## Problem to work on
Echo the part of the article on teacher housing in Palo Alto between "While both salaries" and "and physical health.", inclusive, without changing a word.

A project to build affordable housing for Palo Alto Unified School District staff is moving forward after a vocal group of community members, parents and teachers addressed the Board of Education in a meeting on Tuesday in support of the project.
According to county supervisor Joe Simitian, who was present at the meeting and is a driving force behind the project, the county will build between 60 and 120 affordable housing units at 231 Grant Ave. in Palo Alto for teachers and staff to live in.
“When I learned that my district in Mountain View … that a two-bedroom unit there starts at $5300 a month, I started to ask myself, ‘how is that affordable to people making a good middle-class salary?’” Simitian said.
Palo Alto Educators Association president Teri Baldwin said that the district would lose its reputation of providing high-quality education if teachers could not afford to live nearby.
“Palo Alto is known for its excellent schools and great education, but the fear is that we are going to lose great teachers and struggle to recruit new ones because teachers can’t afford to live in this area,” Baldwin said.
Student board representative and Palo Alto High School senior Caroline Furrier said she supported building affordable housing because it allows teachers to build stronger relationships with students.
“Some of my closest relationships with teachers are teachers that I can see at my soccer game or at my brother’s choir performance or at the homecoming football game, and it’s something that brings a group together, so I really support this proposal,” Furrier said.
Gunn High School biology teacher Joshua Little read a letter from English teacher Tarn Wilson detailing Wilson’s struggles with finding affordable housing and the resulting impact on students.
“When I first joined the district, I could afford to live in Mountain View,” the letter stated. “The rent increases drove me to Sunnyvale. Three years ago I was able to purchase a condo in San Jose. I felt grateful for a home, however, the commute is grueling and the traffic gets heavier and more erratic every month. … I spend hardly any time after school doing those activities that build connection and community.”
According to the PAUSD teachers’ salary schedule for the 2018-19 school year, salaries range from $65,093 to $131,343.
While both salaries and home prices in Palo Alto have increased over recent years, home prices in Palo Alto have increased exponentially. The median cost of renting a house in Palo Alto is currently $5,548 per month, according to Zillow.com.
Other teachers told stories of the negative effect of long commutes on mental and physical health.
Gunn alumna Jessica Clark read a letter she said was from Andy Bloomberg, her son’s elementary school teacher.
“I’ve begun suffering from insomnia and stress-induced physical symptoms according to my doctor,” the letter stated. “I rarely can get eight hours of sleep before waking at 5 a.m. the next morning. The stress of this daily routine has made it difficult to get a full night’s sleep. I often begin my drive feeling tired and arrive at school exhausted before the day has even begun.”

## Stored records
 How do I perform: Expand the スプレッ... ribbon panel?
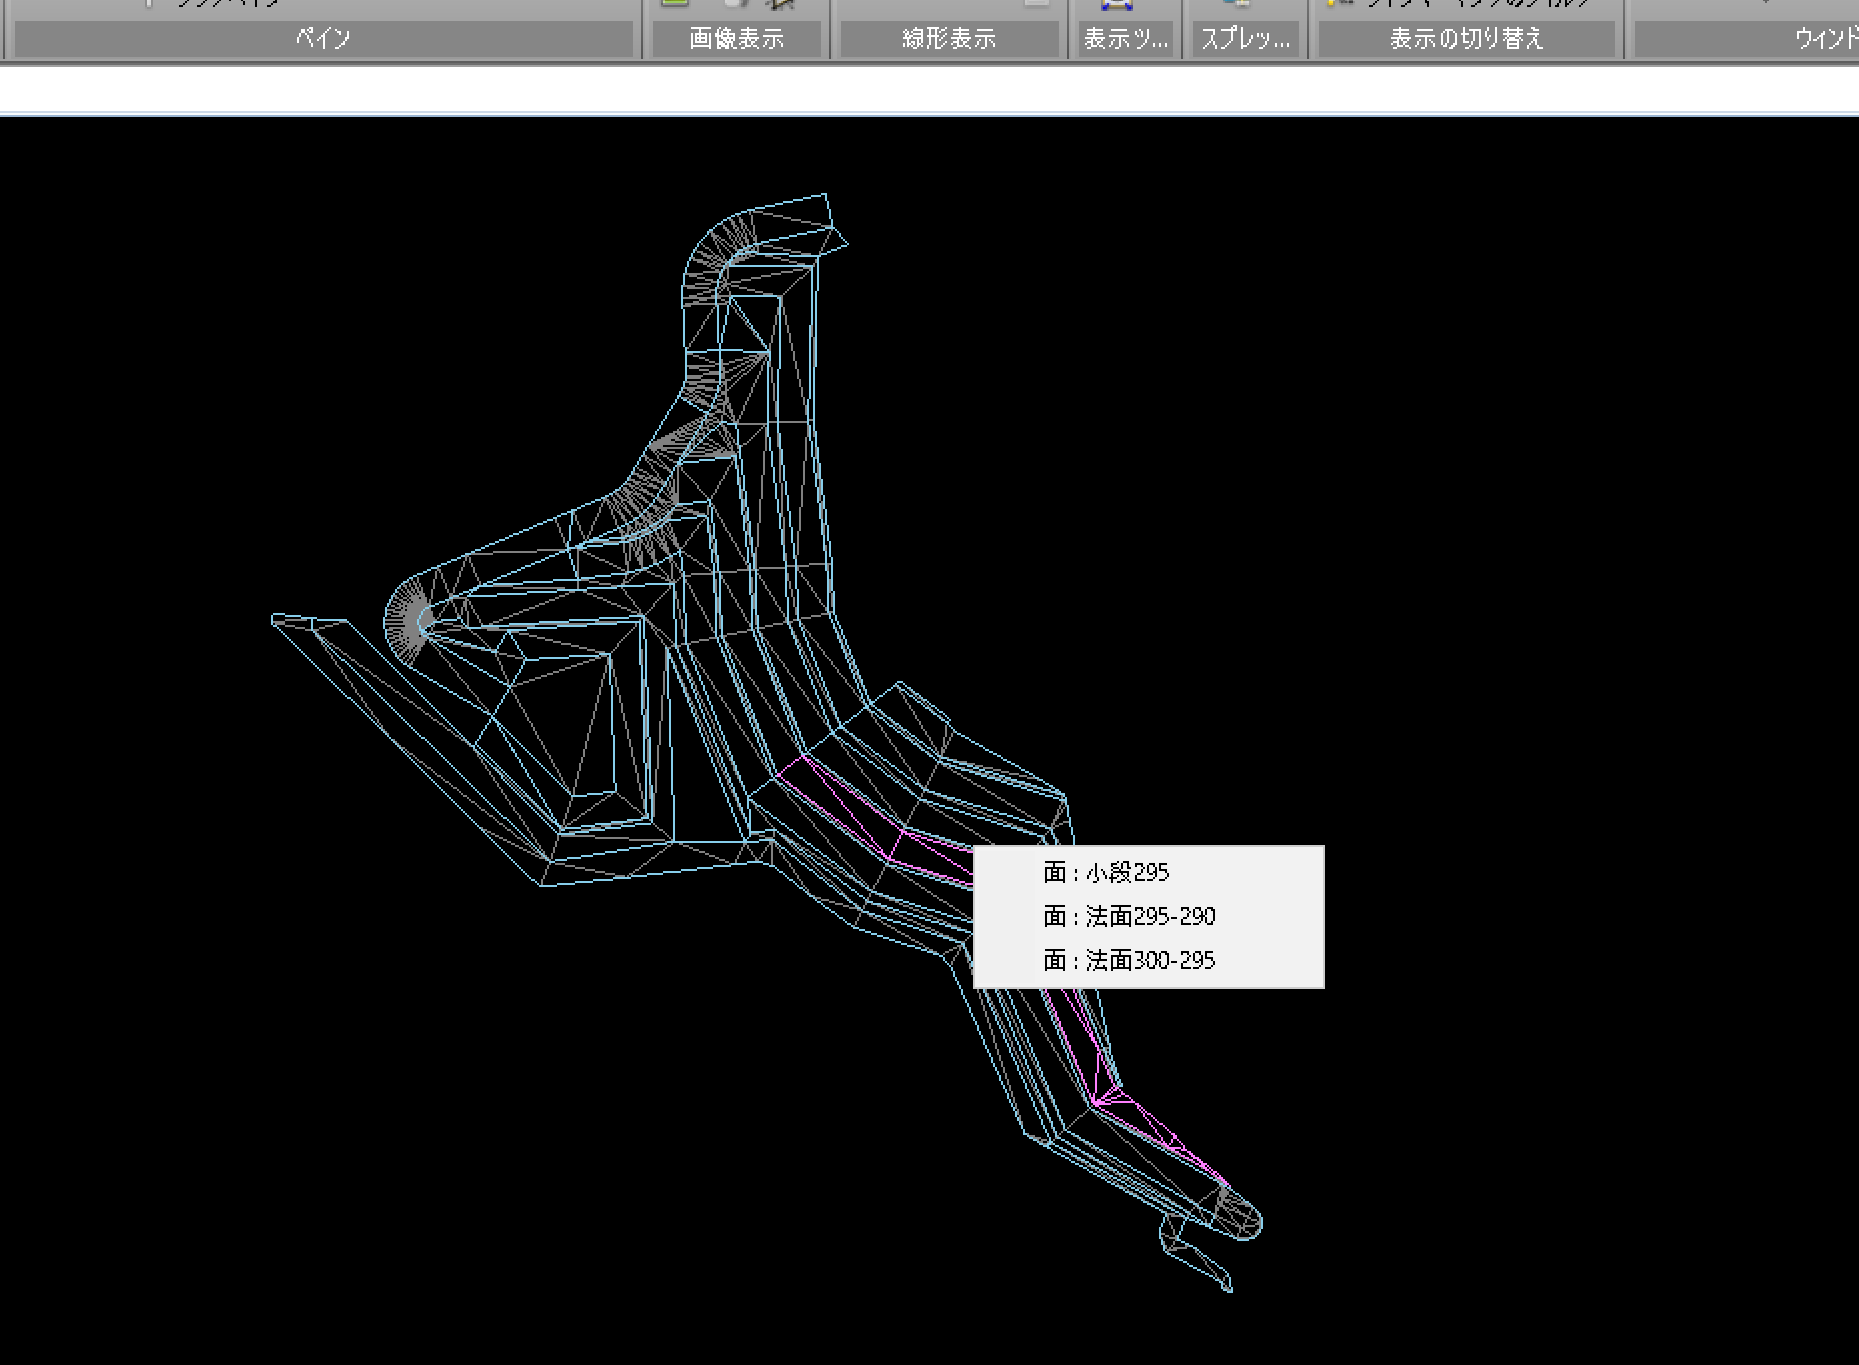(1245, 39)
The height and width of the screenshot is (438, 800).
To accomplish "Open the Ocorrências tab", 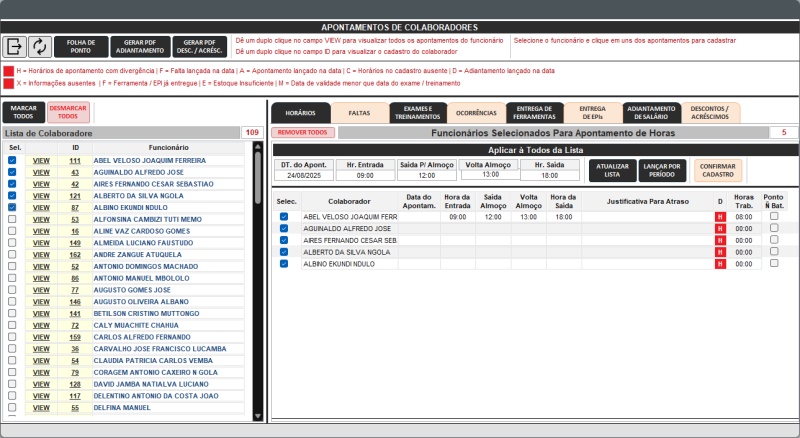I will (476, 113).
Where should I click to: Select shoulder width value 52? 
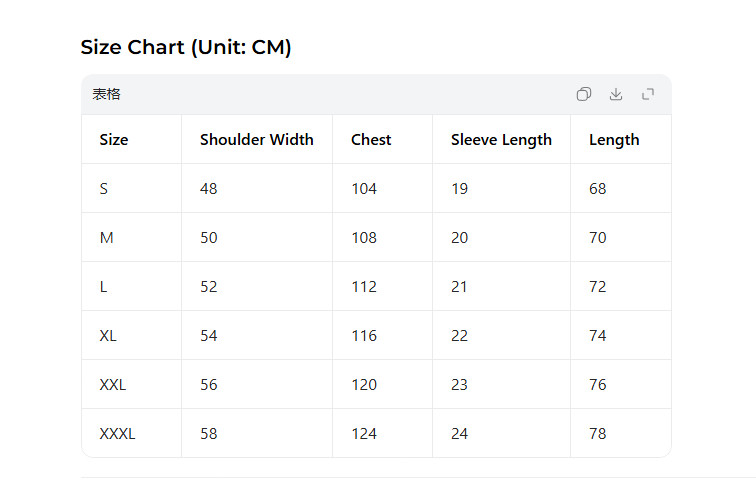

## Written answer
While both salaries and home prices in Palo Alto have increased over recent years, home prices in Palo Alto have increased exponentially. The median cost of renting a house in Palo Alto is currently $5,548 per month, according to Zillow.com.
Other teachers told stories of the negative effect of long commutes on mental and physical health.